Discours de mobilisation pour François Villeroy de Galhau, dans le contexte des attentats du 13 novembre. Vendredi, le nouveau gouverneur de la Banque de France s’est adressé pour la première fois en tant que président de l’ACPR, le « gendarme » des banques et des assureurs français. « Notre mission de contrôle des pratiques commerciales importe pour la mobilisation actuelle de la nation », a-t-il souligné. « Je veux rappeler la détermination de la Banque de France – et du secteur financier – à participer à la lutte contre le terrorisme, en s’attaquant à son financement », a insisté le gouverneur. Ce, alors que de nouvelles lignes directrices conjointes de l’ACPR et de Tracfin (service de renseignement dépendant de Bercy) viennent d’être publiées sur les obligations de vigilance et de déclaration de soupçon auxquelles est tenu le secteur financier. La mobilisation de la finance passe aussi par « la cohésion économique et sociale, par une plus forte inclusion bancaire et financière (…). Le terrorisme, hélas, se nourrit aussi de l’exclusion sous ses différentes formes », a indiqué François Villeroy de Galhau.

Pratiques commerciales

De quoi donner un relief particulier à la conférence annuelle de l’ACPR qui était consacrée vendredi au contrôle des pratiques commerciales. Cette réunion sert de baromètre permettant chaque année aux autorités de mettre en valeur les sujets « conso » qui les préoccupent. Dans le domaine bancaire, l’ACPR a indiqué avoir reçu un grand nombre de réclamations liées à la clôture de comptes : les délais sont parfois beaucoup trop longs, les banques imputant alors des frais, conduisant à l’extrême à des agios (si les frais font passer le compte dans le rouge). Des difficultés de clôture ont aussi été observées pour le Livret A, au-delà du délai réglementaire de quinze jours. Enfin, la fermeture du compte est parfois facturée, ce qui est normalement interdit.

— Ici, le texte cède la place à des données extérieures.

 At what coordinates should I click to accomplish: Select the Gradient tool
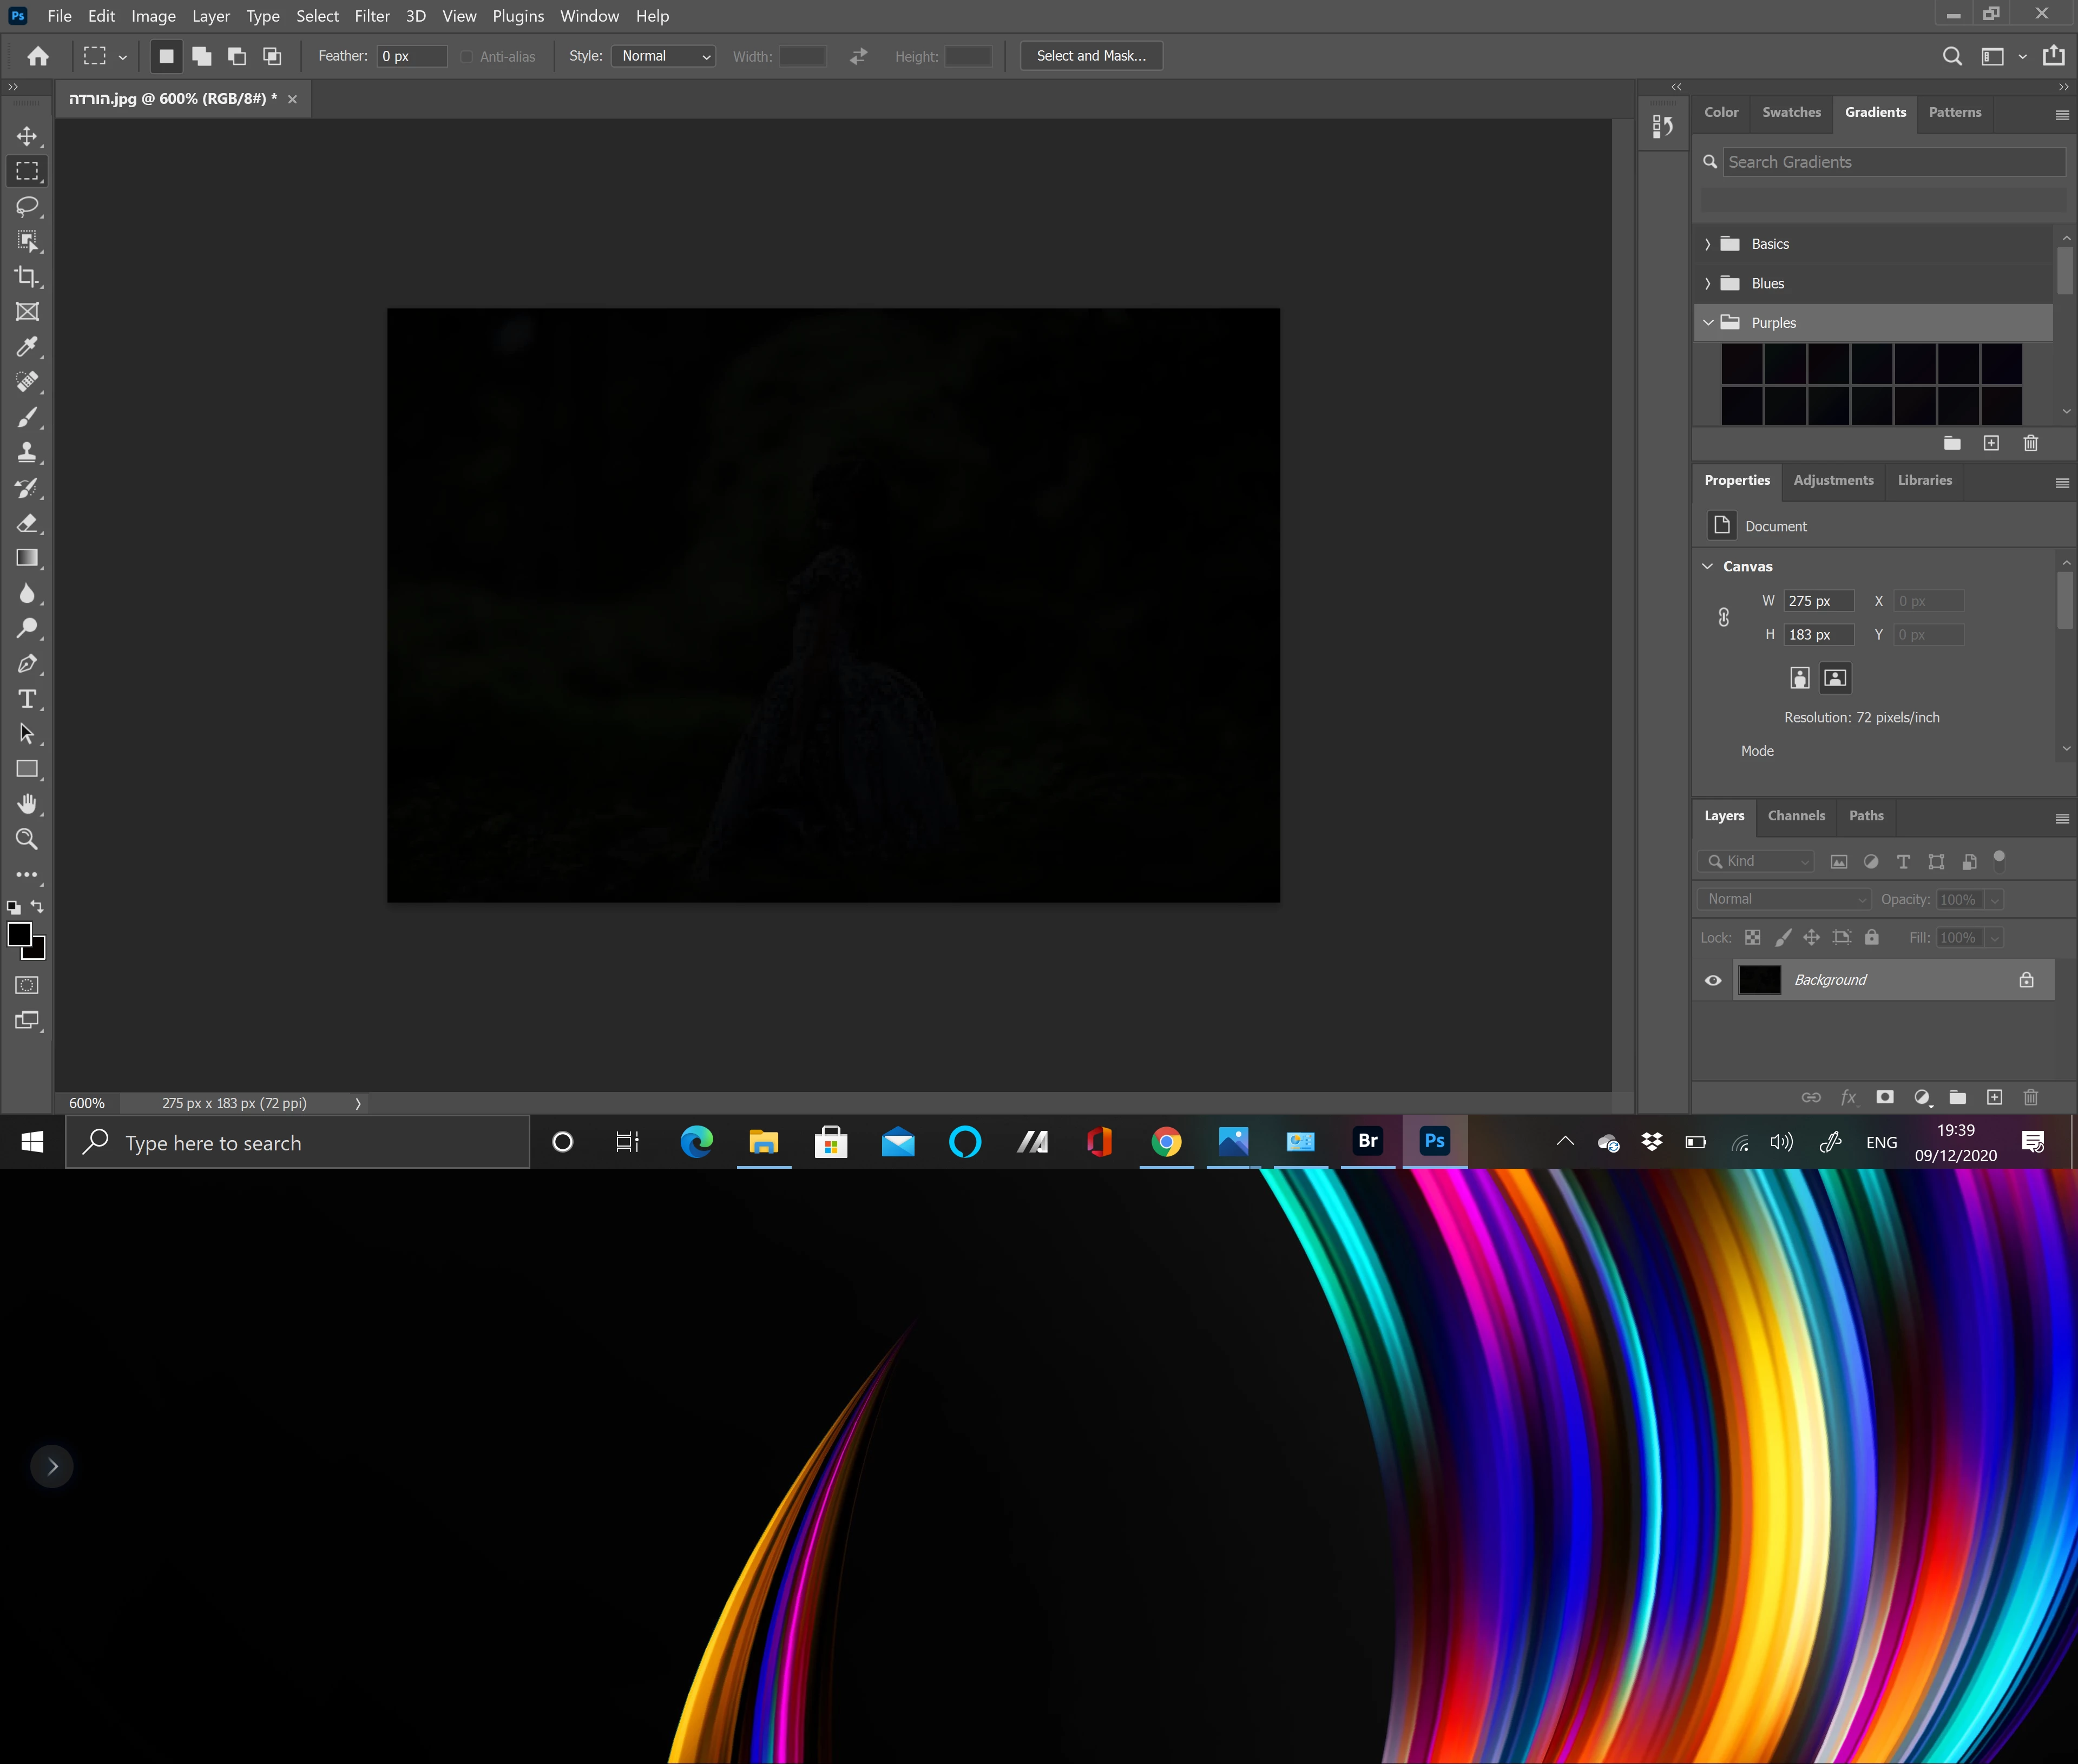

Autre sujet « porteur » en 2015 : la renégociation de crédits. A la faveur de taux d’emprunt particulièrement faibles, les particuliers ont massivement cherché à obtenir des conditions plus avantageuses pour leur prêts. Ce contexte a visiblement fait des mécontents, l’ACPR pointant les délais de réponse trop longs, le changement de position de la banque revenant sur un accord de principe ou parfois facturant des indemnités de remboursement anticipé, alors que le client s’en croyait exonéré. Enfin, l’ACPR note une « forte augmentation » des escroqueries, ce qui pour le coup n’est en rien le fait des banques : l’autorité a détecté des propositions de crédit émanant d’acteurs sans aucun agrément ni immatriculation exigeant à leurs victimes le versement de frais de dossiers avant de disparaître.

 

Outre ces sujets de préoccupation, l’ACPR compte se montrer vigilante sur la mise en oeuvre de la loi sur les comptes bancaires en déshérence. A partir de 2016, les banques devront identifier les comptes inactifs, vérifier si le titulaire est toujours en vie et tenter de retrouver d’éventuels ayants droit. Face aux assureurs déjà tenus à des obligations semblables, l’ACPR s’est déjà montrée sévère ces derniers mois.